DE Matthews VT Farewell Publisher: Karger 2007. ISBN: 978-3-8055-8189-9. €35

Matthews and Farewell have produced the fourth edition of their book on medical statistics. It is generally a comprehensive text that covers the main statistical methods commonly used in the medical literature. This introductory book appears to be targeted at statisticians and clinicians involved in medical research. However, it is difficult to appeal to both. While the authors have attempted to reduce the amount of algebra and technical statistical language, there is still a significant quantity of it throughout the book; so, many non-statisticians are likely to struggle with many of the sections. Calculating results by hand can be a useful tool for teaching some people, particularly those who are quite numerate. But going through the algebra for many others can often be daunting (for example, see page 151), and occasionally lead to errors if attempted by hand. With modern computers and several statistical software packages available, knowing the details of how to calculate statistical measures and test values becomes much less important for clinicians, compared with understanding which tests to use and how to interpret output correctly. Given this, I would have preferred many more examples and their interpretation, and less algebra. On the other hand, medical statisticians, particularly newly qualified ones, would find much of the book useful, as it allows them to have a greater knowledge of how various statistical measures are calculated.

The book covers many of the topics likely to be encountered in journals – data that involve counting, data that involve taking measurements on people or objects, the normal distribution, summary measures (such as means and relative risks), survival analysis, regression and correlation, analysis of variance, clinical trials, observational studies, sample size estimation and diagnostic tests.

There are some useful discussions on topics that are not commonly covered in many similar textbooks. For example, when handling multiple outcome measures in clinical trials, researchers need to be more cautious about automatically adjusting P-values for multiple comparisons – this is something that is often currently done but perhaps should not be, as the authors indicate (Chapter 19). Another useful summary was on the comparison of historical and randomised controls when evaluating treatments (Chapter 18). Sections like these contribute to the key strengths of the book.

Some topics could have been covered better. For example, checking whether a variable is Normally distributed (Chapter 9), which is fundamental to the application of many statistical tests, is recommended by looking at a histogram – a useful approach when there are many values in the data set. However, there are only 33 values in the diagrams in Figures 9.1a, so the histogram does not look convincingly symmetric, as concluded by the authors. From experience, a normal probability plot (where the values should lie approximately along a straight line) is much easier to examine, regardless of the number of observations, and so could have been described as well as a histogram. Another example is in Chapter 22, Diagnostic Tests. The definition of likelihood ratio (sensitivity divided by one minus specificity) is correct when the diagnostic test variable is categorical or when one is interested in the overall discriminatory power of the test. However, many screening and diagnostic tests have a continuous measurement with a normal distribution (with or without appropriate transformation), and we are often interested in estimating the risk for an individual. To do this, the other definition of the likelihood ratio is the height of the normal curve for affected individuals divided by the height of the curve for unaffected individuals, at a given value. This description could also have been presented.

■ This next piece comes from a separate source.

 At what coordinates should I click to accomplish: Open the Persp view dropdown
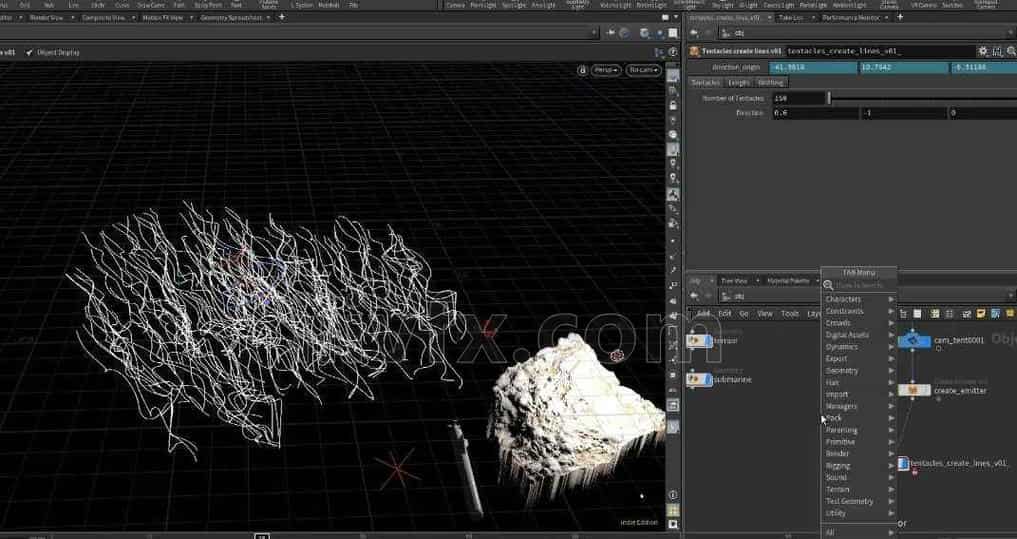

Two of the new chapters that add to the value of the book are on Poisson regression (where the data are based on counts) and meta-analysis (Chapters 12 and 20). Systematic reviews (examination of several studies), which include meta-analyses, are now commonplace in medical research; so this chapter is required in the book to complement the other chapters (which tend to be associated with single studies). Because of this, Chapter 20 could have been expanded to provide examples of other outcome measures that can be combined in a meta-analysis (for example, difference between two means or risk difference), and give an example of cumulative meta-analysis.

There is no perfect book on medical statistics. The book by Matthews and Farewell should, therefore, be used to complement others that are available on the market. It is reasonably priced at about £20. Although most clinicians may not find many of the chapters easy to go through because of the algebra and technical terminology, medical statisticians and non-statisticians who want to understand the mechanics of how statistical terms are calculated are likely to find the book useful.